Material supplied:
◇ ◇ ◇

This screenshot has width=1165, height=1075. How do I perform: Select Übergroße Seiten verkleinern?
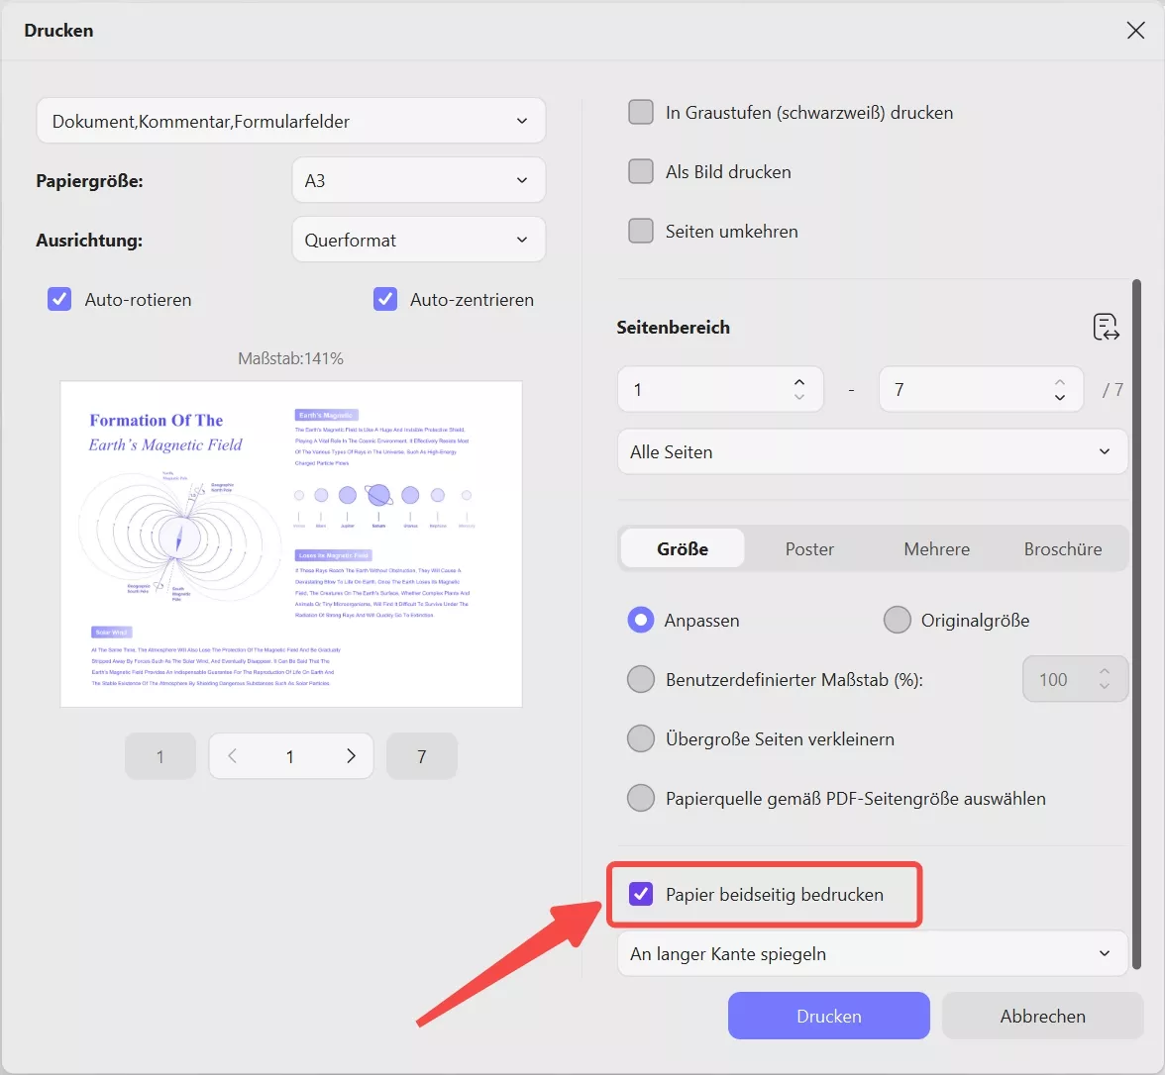pyautogui.click(x=641, y=738)
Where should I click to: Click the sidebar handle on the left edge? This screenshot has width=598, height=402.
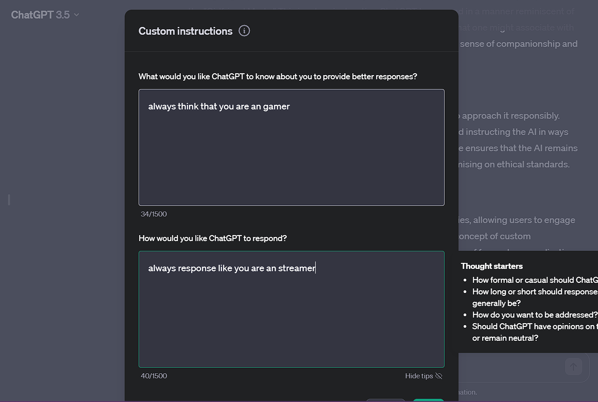pos(8,200)
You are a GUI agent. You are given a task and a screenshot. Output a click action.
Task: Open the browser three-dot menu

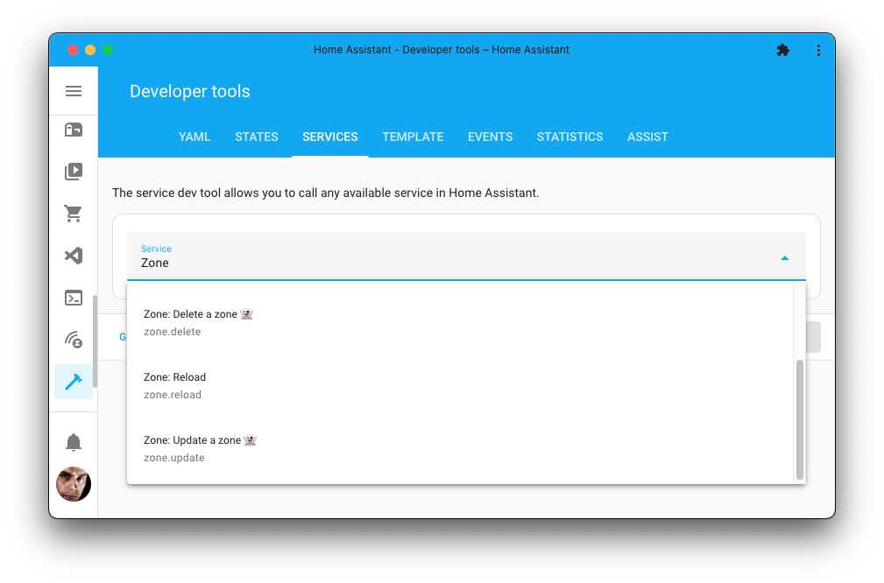tap(818, 50)
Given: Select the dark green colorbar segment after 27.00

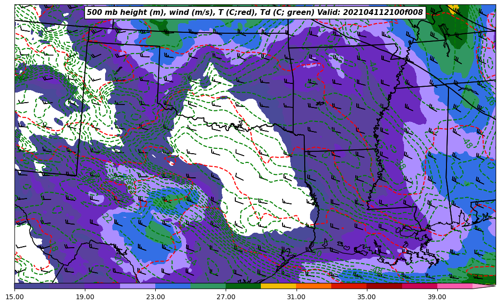Looking at the screenshot, I should click(243, 286).
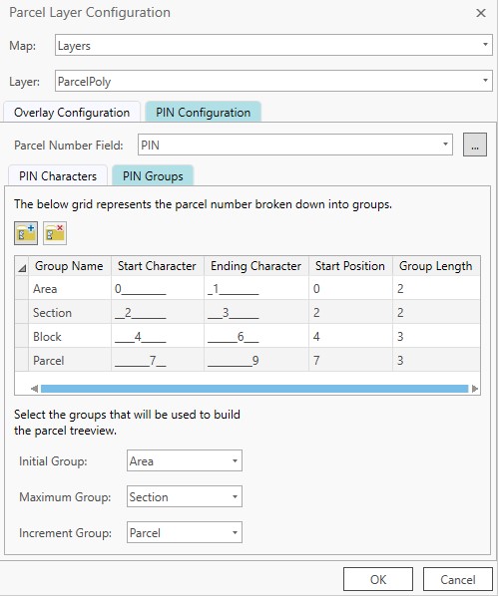Viewport: 498px width, 596px height.
Task: Open the Increment Group dropdown
Action: tap(185, 532)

◇ ◇ ◇

Pick out every line of the data above that contains the string "Select", and copy each one in full.

This screenshot has width=1165, height=1075. How do I perform: Select Übergroße Seiten verkleinern?
Given: Select the dark green colorbar segment after 27.00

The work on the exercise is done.